Every investor gets in the stock market with the same objective i.e. to make more money. Have you ever seen any investor who wants to go into the market just to lose money? Throughout time memorial, the stock market has been shown to be a winning strategy to establish personal wealth for investors around the globe. Although many investors are fortunate in their quest for wealth, there are also many, many others who lose money. Of course these investors tend to keep quiet about their losses.

Anyway, we can pinpoint the five most common investment errors that most investors make i.e. lack of portfolio diversification, poor market timing, lack of reinvestment, emotional investing and high fees for investment funds.

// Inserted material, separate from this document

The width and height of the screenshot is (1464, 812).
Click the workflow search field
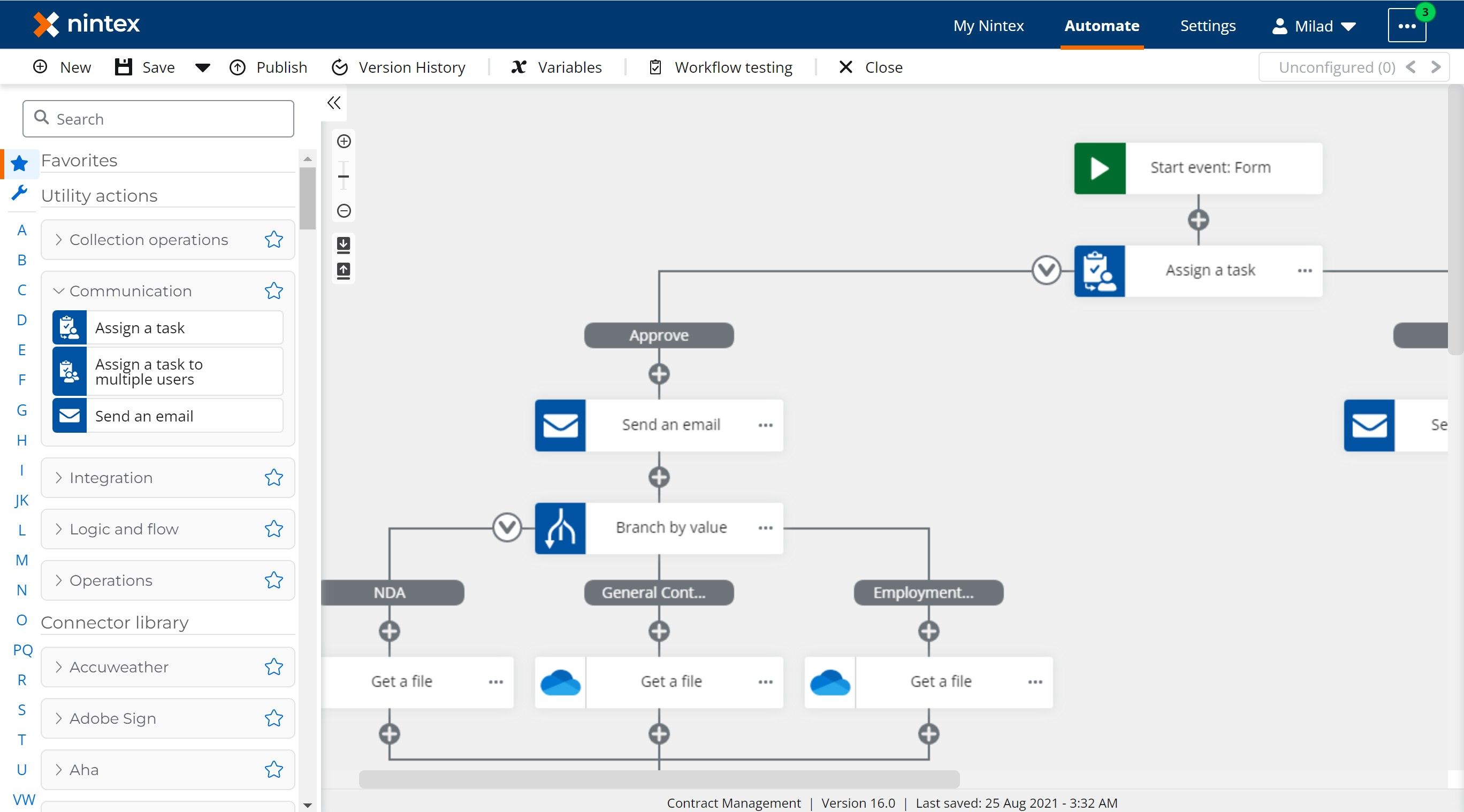click(158, 119)
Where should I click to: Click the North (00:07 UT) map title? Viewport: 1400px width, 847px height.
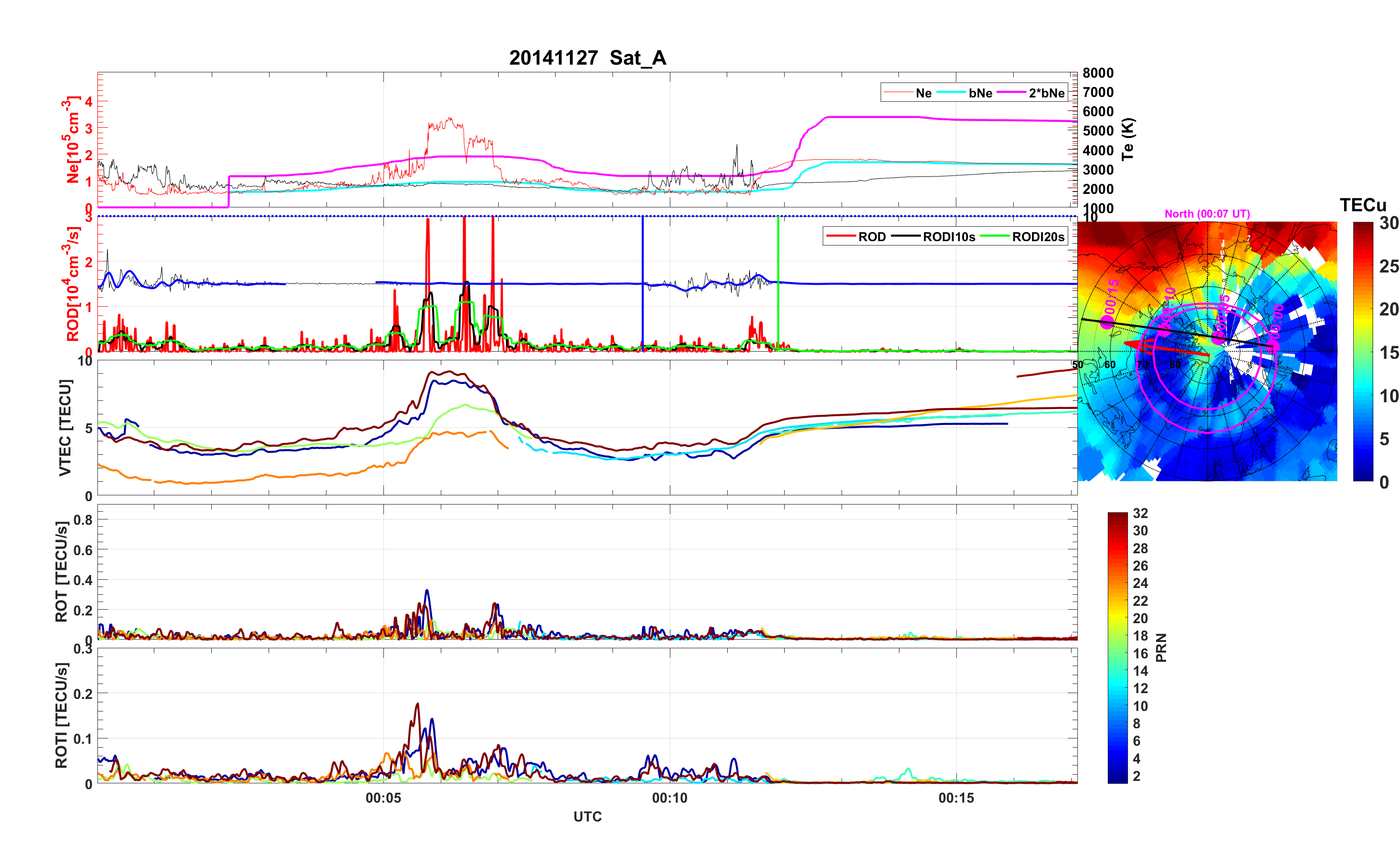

1. Lack of Diversification

Diversification is among the fundaments to a flourishing investment portfolio, yet so many investors neglect to properly address this step. Whenever an investor decides to invest into a particular industry sector or into a particular company without diversifying across other investments, they’re essentially putting all of their eggs into one basket. This move can significantly add to the investor’s portfolio risk and the possibility for loss of capital. A properly diversified portfolio will adhere to all components of an asset allocation, considering risk tolerance, investment capital available, investment time frame and the current portfolio’s investment class weightings.

2. Market Timing

Some investors get wind of success stories from investors and traders who win big time by timing the markets. Although market timing can turn out to be successful for a lot of investors, many investors make the mistake of investing into a stock while its price is climbing instead of at the ground level. Another market timing error is selling an investment when the investor thinks that the stock is about to come down, potentially causing the investor to lose capital growth opportunities if the stock does not in fact drop-off as anticipated. Though market timing is a winning strategy for many investors, it can be a risky investment strategy and is not suggested for most investors.

3. Lack of Reinvestment

Whenever an investor is to sell off his investments, a big mistake that can be made is to not reinvest the money into a different investment, therefore holding the proceeds in cash. In many cases, it is advisable to reinvest the proceeds into another stock that meets the investor’s own objectives. Another reinvestment error occurs when investors fail to take advantage of the opportunity that a lot of investments offer the ability to reinvest dividends. This is an good strategy for wealth building and should be considered by nearly all investors.

4. Emotional Decisions

Most investors make their trading decisions on an emotional basis rather than on a logical basis. For instance, emotional investors will sell off an investment as it is dropping in price, therefore taking a loss instead of waiting for the market to re-correct. Although the overall investment goal is to buy when low and sell when high, a lot of investors execute the exact opposite strategy based on their emotional reactions.

5. Overpaying for Investment Fees

The price that is paid for investments can have a huge impact on an investor’s total investment return. So do carefully consider the total cost of investment trading fees, investment transaction fees and up front prices for investment advice etc. in order to ensure that your net investment returns are as high as possible.